- **EXERCISE AIM**: Transcribe the ketosis text below without changes, covering everything from "How Ketosis Effects" down to "and no motivation.".

===== TEXT

Ketosis: What Athletes Need To Know
Ketosis is a metabolic state of the body, commonly referred to as fat burning mode. During ketosis the body begins to make usable energy from stored fat, turning the fat into ketone bodies which are used for energy. When you eat a meal containing carbohydrates, your metabolism will switch back to a metabolic state of glycolysis. Glycolsis is the body’s go-to metabolic state. Due to all of the cells in the body requiring immediate sources of energy the blood must contain a consistent and constant supply of glucose. Everyone is familiar with the crash of low blood sugar and feeling sluggish and tired until we eat and the body starts making energy again.
What Causes Ketosis:
The liver triggers production of ketone bodies when there isn’t enough glucose or glycogen stored in the blood. Your body goes into a natural state of ketosis when you fast either intentionally or while resting/sleeping and for women during lactation. Ketosis is also induced after exercise when you have used up all the available glucose in your blood. Popular low-carb diets, intermittent or long-term fasting, can keep the body in a constant state of ketosis. Low-carb diets have become popular as they induce weight-loss very quickly and are typically high in proteins and fats, which can be good for you if all of your macro-nutrient needs are being met.
Effect on the Human Body:
Historically medical and nutritional experts had a mixed view of ketosis, but today everyone is advocating a low/no carb diet combined with high fat & protein. Ketosis has always been known to induce weight-loss, is used as a treatment for epilepsy, is important to brain development and functioning. However, it is crucial to note that these studies were performed on a sedentary test group. And research studies with athletes are few and far between and show conflicting results. Here’s what we do know…Due to an increase in cardio output which delivers more blood and oxygen to the body, athletes are able to metabolize foods, especially fats differently than sedentary people. The athlete who trains regularly is inducing an exercise ketosis in addition to a sleep induced ketosis.
How Ketosis Effects Athletes:
If you are an athlete, keeping your body in a state of ketosis is a slippery slope. Ketosis becomes a serious health issue if the body uses all the stored fat and there is no glycogen to use for energy, because then the body will begin to break down muscle to use for energy. This is where athletes have to be very careful with their diet and macro-nutrient intake, remember not eating carbs and exercise both trigger ketosis. Athletes risk many consequences of ketosis including dehydration, hypoglycemia and anemia, as well as extreme weight loss and vitamin and mineral deficiency. All of those things can then lead to hyperuricemia, leukopenia and kidney stones. You will lose strength, endurance leading to poor performance and no motivation.
How to Prevent Chronic Ketosis:
You can reap the health and weight loss benefits of ketosis by varying your diet during recovery and periods of low intensity workouts by limiting carbohydrates and by adding complex carbs back into your diet to enhance performance and endurance for peak performance. Depriving your body of carbohydrates when you are training and performing at your max can create long lasting damage to your body. Eating a balanced diet that includes carbohydrates, not overtraining and staying hydrated will prevent chronic ketosis for athletes. You will need to ensure that your macro-nutrient needs are being met, based on your sex, height, activity level and goals. Choosing the right carbohydrates is also key. Avoid refined and processed carbohydrates such as white flour, white rice, sugar, and energy drinks. Avoiding or limiting unhealthy combos of carbohydrates and fat such as potato chips and donuts will also help. Eating a diet that consist of healthy proteins, fats and carbohydrates that come from whole foods will ensure your body gets the nutrition and energy it needs.

==========
===== PROVIDED INFORMATION

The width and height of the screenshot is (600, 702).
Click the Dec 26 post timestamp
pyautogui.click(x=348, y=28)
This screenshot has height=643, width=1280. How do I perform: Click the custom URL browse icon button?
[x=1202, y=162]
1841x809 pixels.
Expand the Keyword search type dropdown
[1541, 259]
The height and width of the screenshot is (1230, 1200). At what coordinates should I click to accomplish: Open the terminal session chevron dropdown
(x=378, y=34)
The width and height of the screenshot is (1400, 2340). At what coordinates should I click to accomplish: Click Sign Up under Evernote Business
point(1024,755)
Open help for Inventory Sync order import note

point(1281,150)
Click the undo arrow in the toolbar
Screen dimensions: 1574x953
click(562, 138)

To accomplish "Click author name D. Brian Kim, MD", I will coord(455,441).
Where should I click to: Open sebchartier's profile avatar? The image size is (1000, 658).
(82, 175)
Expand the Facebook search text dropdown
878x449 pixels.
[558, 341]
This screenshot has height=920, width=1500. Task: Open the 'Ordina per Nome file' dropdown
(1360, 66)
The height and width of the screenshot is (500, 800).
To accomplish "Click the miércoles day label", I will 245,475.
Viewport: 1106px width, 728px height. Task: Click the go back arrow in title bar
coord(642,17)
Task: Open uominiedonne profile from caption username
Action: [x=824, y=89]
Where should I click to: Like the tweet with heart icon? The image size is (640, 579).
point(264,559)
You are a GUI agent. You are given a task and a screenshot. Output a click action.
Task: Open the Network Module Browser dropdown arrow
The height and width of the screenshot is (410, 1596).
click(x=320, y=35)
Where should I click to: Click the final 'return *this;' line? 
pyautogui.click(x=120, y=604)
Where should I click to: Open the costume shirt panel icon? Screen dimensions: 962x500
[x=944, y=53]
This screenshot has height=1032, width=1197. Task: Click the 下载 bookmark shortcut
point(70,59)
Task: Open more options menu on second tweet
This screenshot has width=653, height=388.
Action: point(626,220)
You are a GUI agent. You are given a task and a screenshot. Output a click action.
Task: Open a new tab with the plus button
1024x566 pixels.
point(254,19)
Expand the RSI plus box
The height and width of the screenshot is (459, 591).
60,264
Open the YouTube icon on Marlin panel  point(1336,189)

==========

- **ANSWER SPACE**:
How Ketosis Effects Athletes:
If you are an athlete, keeping your body in a state of ketosis is a slippery slope. Ketosis becomes a serious health issue if the body uses all the stored fat and there is no glycogen to use for energy, because then the body will begin to break down muscle to use for energy. This is where athletes have to be very careful with their diet and macro-nutrient intake, remember not eating carbs and exercise both trigger ketosis. Athletes risk many consequences of ketosis including dehydration, hypoglycemia and anemia, as well as extreme weight loss and vitamin and mineral deficiency. All of those things can then lead to hyperuricemia, leukopenia and kidney stones. You will lose strength, endurance leading to poor performance and no motivation.